Bagi yang belum tau, komando teritorial itu sistem militer yang tersebar sampai ke tingkat desa:
> Kodam (Pusat) → Korem (setingkat provinsi atau Polda) → Kodim (daerah / kabupaten) → Koramil (Setingkat kecamatan) → Babinsa (desa)
Bahasanya keren, tugasnya "membina masyarakat", tapi pada masa Orde Baru, mereka inilah yang sering jadi "polisi politik" yang mengawasi, menekan, bahkan mengintimidasi masyarakat. Lewat komando ini, militer bisa ngatur rakyat dari Sabang sampai Merauke.
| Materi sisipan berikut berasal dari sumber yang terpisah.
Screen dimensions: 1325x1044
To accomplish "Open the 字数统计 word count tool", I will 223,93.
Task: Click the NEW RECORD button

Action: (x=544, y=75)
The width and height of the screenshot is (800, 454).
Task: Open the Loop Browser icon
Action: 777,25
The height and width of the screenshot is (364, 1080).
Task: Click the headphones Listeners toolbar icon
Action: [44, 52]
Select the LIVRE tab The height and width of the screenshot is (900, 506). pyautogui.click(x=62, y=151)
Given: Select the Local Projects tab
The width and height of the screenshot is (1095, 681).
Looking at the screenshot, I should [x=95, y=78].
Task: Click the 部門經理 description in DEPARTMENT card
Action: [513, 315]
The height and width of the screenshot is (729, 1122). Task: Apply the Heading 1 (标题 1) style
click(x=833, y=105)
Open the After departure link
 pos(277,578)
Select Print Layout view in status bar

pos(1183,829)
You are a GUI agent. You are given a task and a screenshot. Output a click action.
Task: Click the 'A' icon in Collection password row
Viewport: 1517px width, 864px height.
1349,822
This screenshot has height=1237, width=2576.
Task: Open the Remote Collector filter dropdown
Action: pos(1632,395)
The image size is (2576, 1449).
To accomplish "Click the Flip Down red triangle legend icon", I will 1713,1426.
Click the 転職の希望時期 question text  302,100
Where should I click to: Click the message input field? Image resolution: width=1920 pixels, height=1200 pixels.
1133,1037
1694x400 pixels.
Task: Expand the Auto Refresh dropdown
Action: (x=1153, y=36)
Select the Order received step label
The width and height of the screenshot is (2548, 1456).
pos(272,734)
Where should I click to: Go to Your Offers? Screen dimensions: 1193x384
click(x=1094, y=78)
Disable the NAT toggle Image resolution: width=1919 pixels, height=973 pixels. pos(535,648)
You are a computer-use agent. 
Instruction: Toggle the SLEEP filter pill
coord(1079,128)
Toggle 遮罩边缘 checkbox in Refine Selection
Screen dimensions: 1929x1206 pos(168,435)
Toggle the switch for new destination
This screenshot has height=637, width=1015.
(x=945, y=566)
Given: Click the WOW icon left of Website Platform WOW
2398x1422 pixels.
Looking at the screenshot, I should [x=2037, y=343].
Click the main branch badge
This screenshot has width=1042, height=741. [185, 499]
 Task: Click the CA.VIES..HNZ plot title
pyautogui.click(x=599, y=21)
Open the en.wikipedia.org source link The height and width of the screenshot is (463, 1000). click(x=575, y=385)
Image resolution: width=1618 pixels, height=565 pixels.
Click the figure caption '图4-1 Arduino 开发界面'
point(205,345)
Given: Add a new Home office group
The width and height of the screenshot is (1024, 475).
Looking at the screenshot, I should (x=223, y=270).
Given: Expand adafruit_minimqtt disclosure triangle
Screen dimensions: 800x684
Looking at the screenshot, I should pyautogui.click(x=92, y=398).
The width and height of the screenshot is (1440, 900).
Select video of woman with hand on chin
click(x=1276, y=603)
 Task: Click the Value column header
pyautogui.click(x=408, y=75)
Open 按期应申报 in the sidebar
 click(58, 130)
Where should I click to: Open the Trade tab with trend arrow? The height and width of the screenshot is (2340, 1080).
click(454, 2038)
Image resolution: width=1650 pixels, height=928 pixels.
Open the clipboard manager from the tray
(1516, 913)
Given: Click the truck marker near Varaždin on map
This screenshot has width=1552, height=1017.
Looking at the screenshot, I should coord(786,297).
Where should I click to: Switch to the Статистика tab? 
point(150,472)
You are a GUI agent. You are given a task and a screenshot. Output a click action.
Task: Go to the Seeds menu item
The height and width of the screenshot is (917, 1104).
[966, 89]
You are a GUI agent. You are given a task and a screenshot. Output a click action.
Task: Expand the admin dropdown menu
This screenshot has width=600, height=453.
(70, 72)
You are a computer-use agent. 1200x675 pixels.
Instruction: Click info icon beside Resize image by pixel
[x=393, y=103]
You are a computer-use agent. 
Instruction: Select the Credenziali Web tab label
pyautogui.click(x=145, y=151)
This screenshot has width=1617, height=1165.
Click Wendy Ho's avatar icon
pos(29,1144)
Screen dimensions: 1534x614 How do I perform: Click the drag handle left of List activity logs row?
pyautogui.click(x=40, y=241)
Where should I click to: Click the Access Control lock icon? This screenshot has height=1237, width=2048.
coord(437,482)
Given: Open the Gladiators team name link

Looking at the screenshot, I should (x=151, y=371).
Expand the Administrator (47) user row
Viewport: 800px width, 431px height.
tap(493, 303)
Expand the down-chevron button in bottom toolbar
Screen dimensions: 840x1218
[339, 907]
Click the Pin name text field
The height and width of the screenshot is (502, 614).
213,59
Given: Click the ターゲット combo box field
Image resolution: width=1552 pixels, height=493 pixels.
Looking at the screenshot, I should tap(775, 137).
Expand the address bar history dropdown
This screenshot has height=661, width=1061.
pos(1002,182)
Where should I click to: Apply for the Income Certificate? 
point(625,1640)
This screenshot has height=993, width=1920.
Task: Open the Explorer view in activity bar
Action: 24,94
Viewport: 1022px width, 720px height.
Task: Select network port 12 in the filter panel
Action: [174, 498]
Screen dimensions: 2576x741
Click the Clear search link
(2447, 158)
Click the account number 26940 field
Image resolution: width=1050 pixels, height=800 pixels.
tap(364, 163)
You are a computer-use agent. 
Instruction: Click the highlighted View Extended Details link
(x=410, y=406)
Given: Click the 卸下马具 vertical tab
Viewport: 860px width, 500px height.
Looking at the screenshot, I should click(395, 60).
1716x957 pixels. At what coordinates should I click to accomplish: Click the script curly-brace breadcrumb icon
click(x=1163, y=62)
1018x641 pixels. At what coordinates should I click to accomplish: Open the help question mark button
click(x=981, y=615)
Secara teori, struktur kayak gini di terapin hanya ketika perang. Nah sebetulnya reformasi sistem komando teritorial ini juga ikut dalam poin tuntutan reformasi 1998. Namun sepertinya belum terwujud ya.
---
Kenapa Komando Teritorial Masih Dipertahankan?
Alasan resminya:
Untuk pertahanan wilayah
Mengatasi ancaman separatisme
Stabilitas negara
Tapi banyak ahli bilang:
Struktur ini justru alat politik yang bikin militer tetap eksis di luar fungsi pertahanan. Karena lewat jaringan ini, militer tetap bisa masuk ke urusan sipil tanpa perlu jadi pejabat.
---
Dampaknya Bagi Supremasi Sipil:
Nah, ini yang penting:
1. Sipil Susah Mandiri
Kalau masih ada Babinsa dan jaringan militer di desa-desa, kepala desa atau camat sering ragu buat ambil keputusan tanpa restu "pihak seragam".
2. Birokrasi yang Tergantung Militer
Waktu pandemi, siapa yang ngatur? Babinsa. Distribusi bantuan? Babinsa. Sekolah dan masyarakat disuruh siapa? Babinsa juga. Bukannya dinas sipil.
3. Sulit Melakukan Pengawasan
TNI itu bukan lembaga sipil, jadi susah dikontrol oleh DPRD, kepala daerah, atau LSM. Kalau mereka bikin salah atau penyimpangan, siapa yang berani nanggung? Terlebih kalo dia militer pengadilan nya itu di pengadilan militer, bukan pengadilan sispil.
4. Potensi Penyalahgunaan
Karena jaringan komando ini, militer sering dilibatkan dalam proyek pemerintah, investasi, atau bisnis, bahkan kalau itu di luar tugas utama mereka. Contohnya:
Proyek food estate
Proyek ketahanan energi
Program makan gratis, dll.
Kesimpulan:
Yang di hawatirkan dari Dwi fungsi ABRI dalam sejarahnya melahirkan rezim yang otoriter. ABRI / TNI akan menggunakan metode paling efisien dalam rangka mempertahankan negara, bahkan di level potensi.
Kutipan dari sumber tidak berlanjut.